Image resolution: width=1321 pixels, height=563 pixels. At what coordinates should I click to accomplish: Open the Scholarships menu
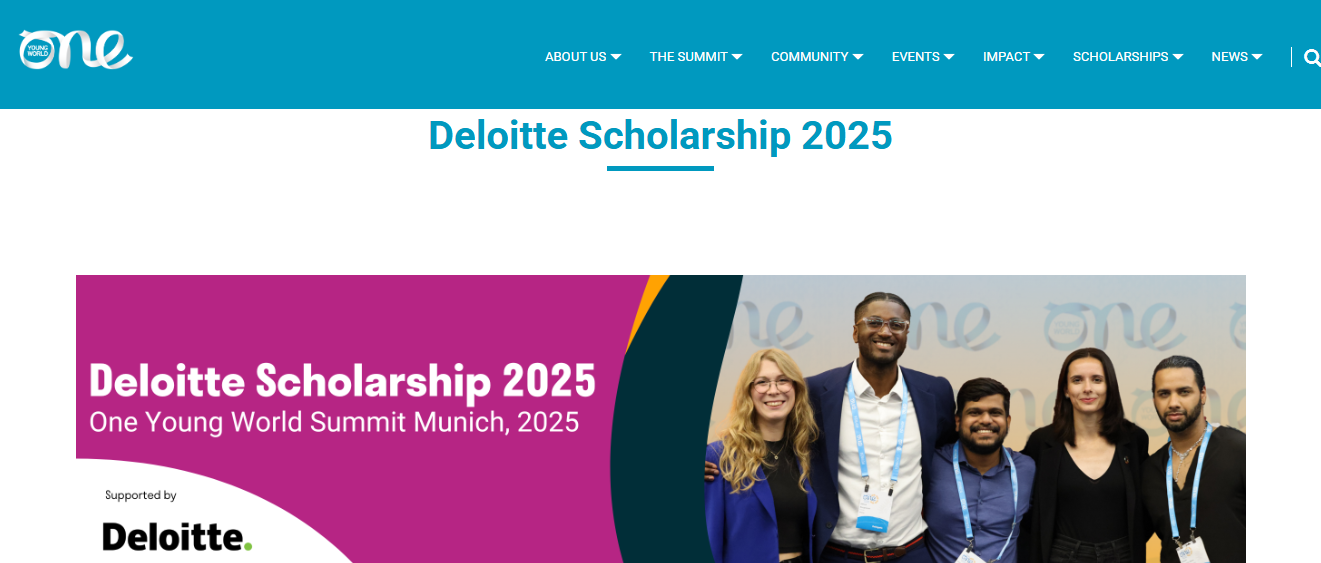click(x=1120, y=57)
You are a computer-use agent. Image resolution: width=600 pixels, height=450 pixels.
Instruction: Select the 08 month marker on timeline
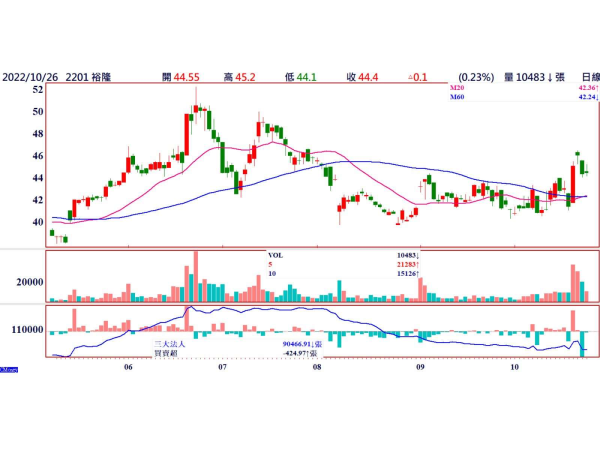pos(317,367)
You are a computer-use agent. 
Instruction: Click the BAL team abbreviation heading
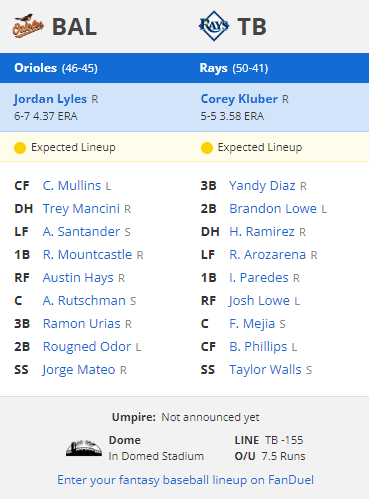(x=74, y=27)
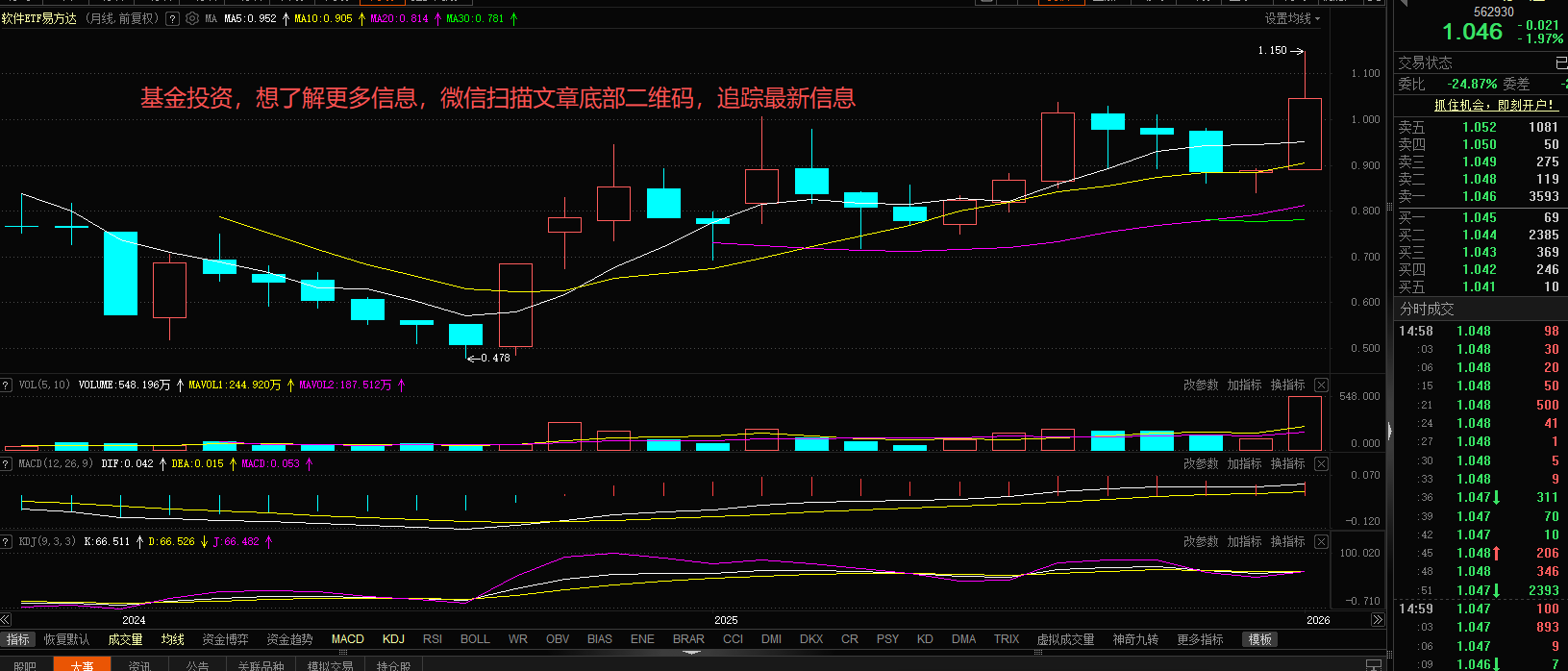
··········
Problem to solve:
With the images left out, set down each record exactly as it appears.

Solved exercise:
Image resolution: width=1321 pixels, height=563 pixels. At what coordinates should I click to accomplish: Open the Scholarships menu
click(x=1120, y=57)
You are a computer-use agent. Image resolution: width=600 pixels, height=450 pixels.
Instruction: Select the 08 month marker on timeline
pos(317,367)
You are a computer-use agent. 
Instruction: Click the BAL team abbreviation heading
(x=74, y=27)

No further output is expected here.